Ainda assim, enquanto profissionais de saúde precisamos de nos comprometer a aprender e a envolver com a voz, a cultura, a investigação e as publicações lideradas por autistas, bem como com as prioridades da comunidade em termos de linguagem, investigação futura e apoio. E aqui poder dizer que não é um compromisso que tenha de remover o outro compromisso que antes tínhamos e trazíamos, mas antes um complementar destas várias e algo diferente fontes.


A ideia de que existe uma cultura, comunicação e identidade autista é muito nova para a maioria das pessoas. Alguns exemplos dessa cultura incluem os símbolos que a comunidade autista escolhe para se identificar (e.g., o símbolo do infinito dourado) e aqueles que muitos rejeitam mais firmemente (e.g., peças de quebra-cabeças e a cor azul, que foram impostos por pessoas de fora da comunidade). As pessoas autistas têm formas distintas de estar, explorar e aprender sobre o mundo. A única maneira de se tornar e manter-se actualizado sobre qualquer uma dessas formas é escutando as pessoas autistas.


Ser favorável à neurodiversidade não significa apenas alterar a linguagem para ser mais respeitoso para com a comunidade, mas também realizar mudanças sistémicas nos locais de trabalho, sistemas de saúde, comunidades e na sociedade, para que as pessoas autistas e neurodivergentes tenham os direitos iguais que merecem. Isso requer aliados na comunidade, bem como defensores. É um direito humano básico ter voz e um lugar à mesa na tomada de decisões sobre as necessidades da comunidade, e diversificar as equipas dessa forma também leva a melhores cuidados e apoio.
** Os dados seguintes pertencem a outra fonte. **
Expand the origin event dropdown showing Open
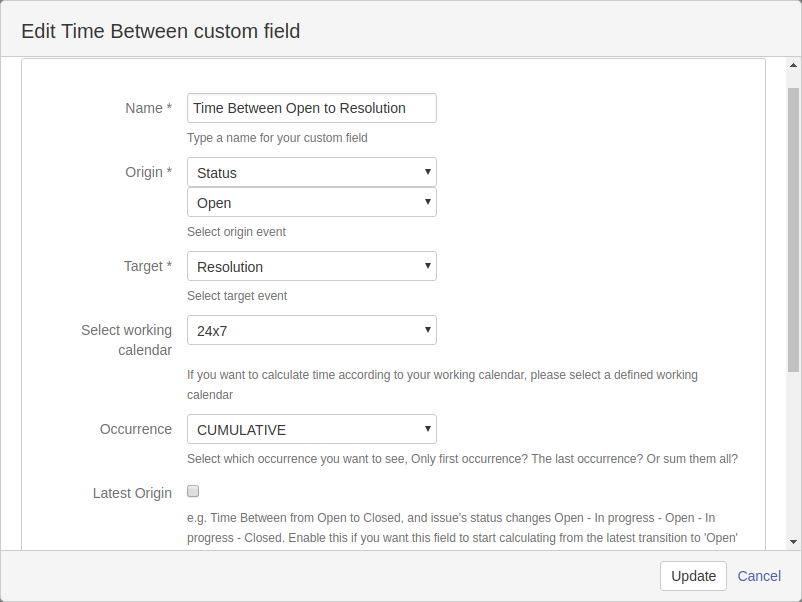The height and width of the screenshot is (602, 802). pyautogui.click(x=311, y=202)
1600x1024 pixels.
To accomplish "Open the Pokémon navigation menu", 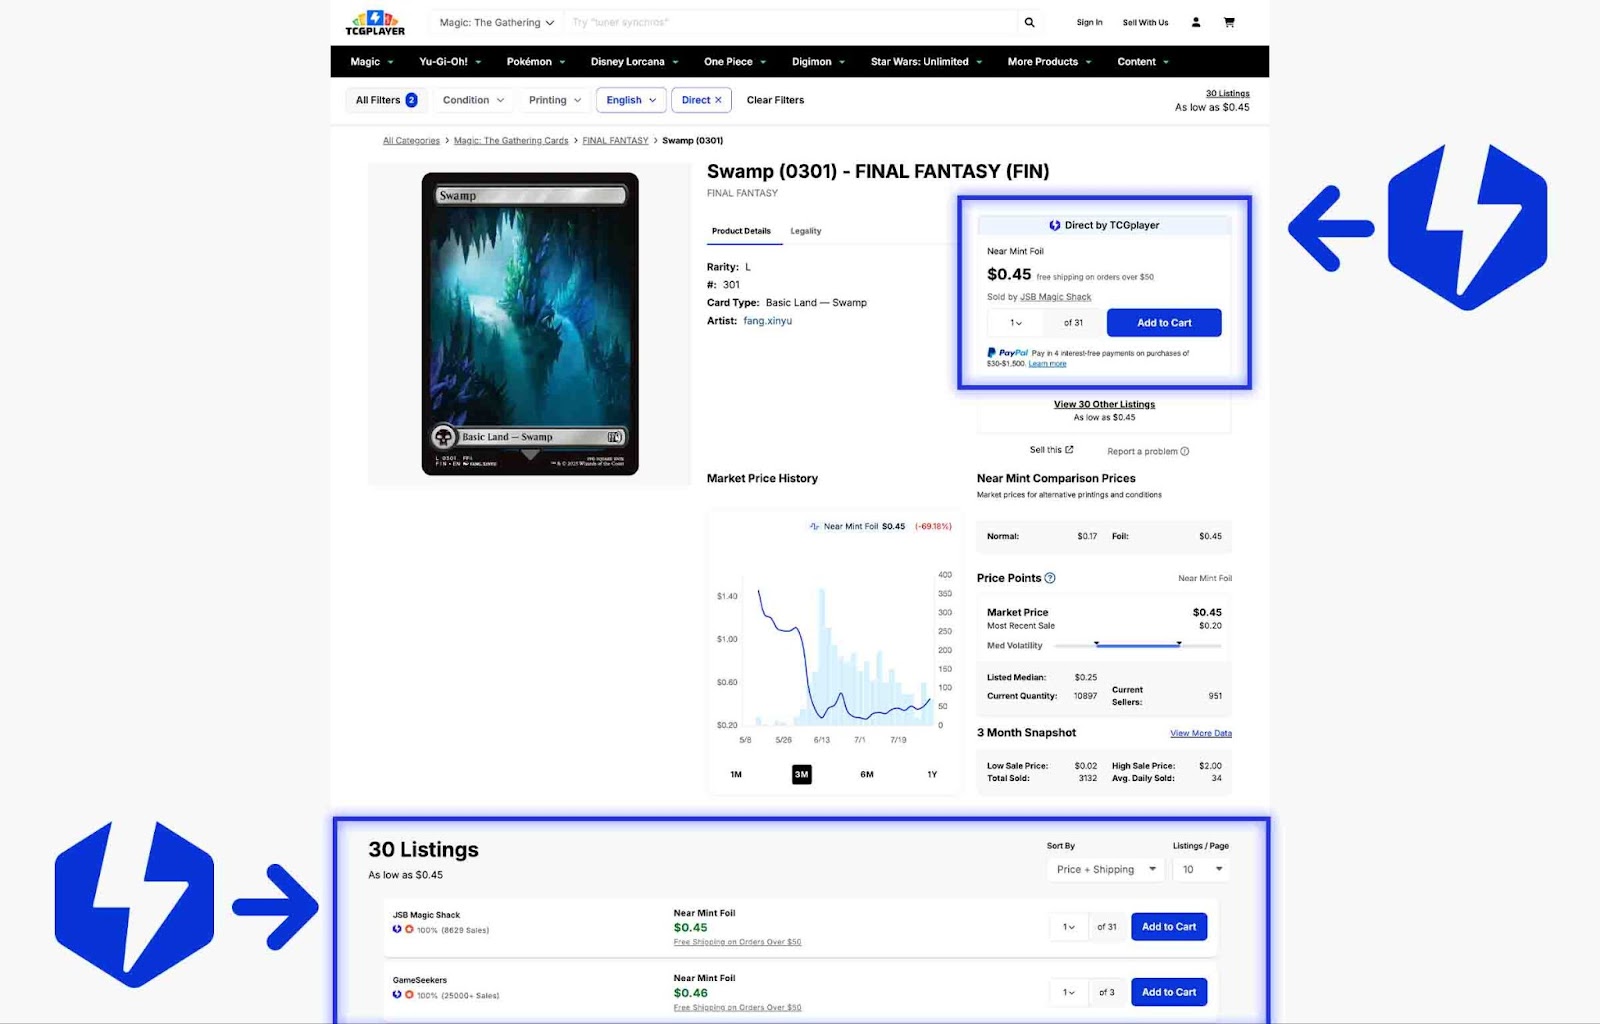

A diversidade tem um valor intrínseco. Podemos observar o impacto negativo significativo que a redução da biodiversidade causa aos ecossistemas. Assim como a biodiversidade, todos os seres humanos fazem parte de uma tapeçaria de neurodiversidade e estamos todos conectados uns aos outros. Precisamos de todos os tipos de pessoas e mentes para prosperar como sociedades globais. Ser afirmativo em relação à neurodiversidade é reconhecer e celebrar o valor dessa diversidade.